I was asked;
"So my gallery wants a nice even finish, like that of a varnished piece, on every piece going up on the walls. How do I get that if I am not to varnish a piece for 6 months to a year after I finish it?"
All galleries want that. Here's the best suggestion I can give you. I don't think there is any great harm coating the paintings with Liquin but I think a better fix is to spray them with retouch varnish after they have dried for a day or two. DO NOT use enough that the varnish pools on the surface of your new painting, otherwise it may actually dissolve the paint. This problem goes away after the painting is dryer but I advise you to never let that happen.

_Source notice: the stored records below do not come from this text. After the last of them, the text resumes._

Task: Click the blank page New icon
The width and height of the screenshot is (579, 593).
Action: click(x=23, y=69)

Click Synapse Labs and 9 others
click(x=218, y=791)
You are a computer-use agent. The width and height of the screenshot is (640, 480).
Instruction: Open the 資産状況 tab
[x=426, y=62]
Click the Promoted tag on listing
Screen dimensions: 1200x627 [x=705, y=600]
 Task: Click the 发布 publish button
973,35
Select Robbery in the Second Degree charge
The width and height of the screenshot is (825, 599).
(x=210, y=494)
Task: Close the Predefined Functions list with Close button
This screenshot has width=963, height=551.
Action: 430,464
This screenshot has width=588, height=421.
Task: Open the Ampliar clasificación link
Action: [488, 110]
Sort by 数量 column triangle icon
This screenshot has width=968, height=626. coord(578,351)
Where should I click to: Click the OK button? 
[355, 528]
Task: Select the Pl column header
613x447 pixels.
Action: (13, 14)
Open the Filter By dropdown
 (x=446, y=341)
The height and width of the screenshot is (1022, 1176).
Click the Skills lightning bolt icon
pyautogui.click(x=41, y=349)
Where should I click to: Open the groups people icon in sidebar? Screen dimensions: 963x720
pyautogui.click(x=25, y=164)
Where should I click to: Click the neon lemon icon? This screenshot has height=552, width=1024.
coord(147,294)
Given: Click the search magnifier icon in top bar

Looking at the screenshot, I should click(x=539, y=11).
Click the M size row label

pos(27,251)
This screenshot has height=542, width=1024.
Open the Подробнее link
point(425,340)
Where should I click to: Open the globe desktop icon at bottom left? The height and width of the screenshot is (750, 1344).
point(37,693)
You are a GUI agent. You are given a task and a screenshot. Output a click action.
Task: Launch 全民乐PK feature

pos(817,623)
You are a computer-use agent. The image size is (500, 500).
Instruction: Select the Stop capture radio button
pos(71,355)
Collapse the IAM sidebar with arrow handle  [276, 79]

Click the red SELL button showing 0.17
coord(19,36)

It is best to do that in a couple of thin applications. But this is only temporary and the painting should be final varnished at a later date. Several commenters have asked me how I deal with that. The short answer is, often I don't. This is a problem I have discussed with my artist friends and they all seem to do about the same thing, retouch and then out the door. I cannot possibly sit on all my work for a year and then varnish it.
If I do get a chance to varnish a painting that hasn't sold or I am visiting a client who has one of my paintings I will varnish it. I do that with a brush and with the painting lying flat. Keeping it thin is good too, pools of varnish will show on the painting. Matt varnish is a crime against nature. It KILLS your color.
I am thinking that I will write up a page to be included with the painting in an envelope that is stapled to the stretchers describing to the client that the painting needs to be varnished and how to do it. When I do I will publish it to the blog so you all can copy it of and use it too.I often don't know who has my paintings as they are sold through dealers.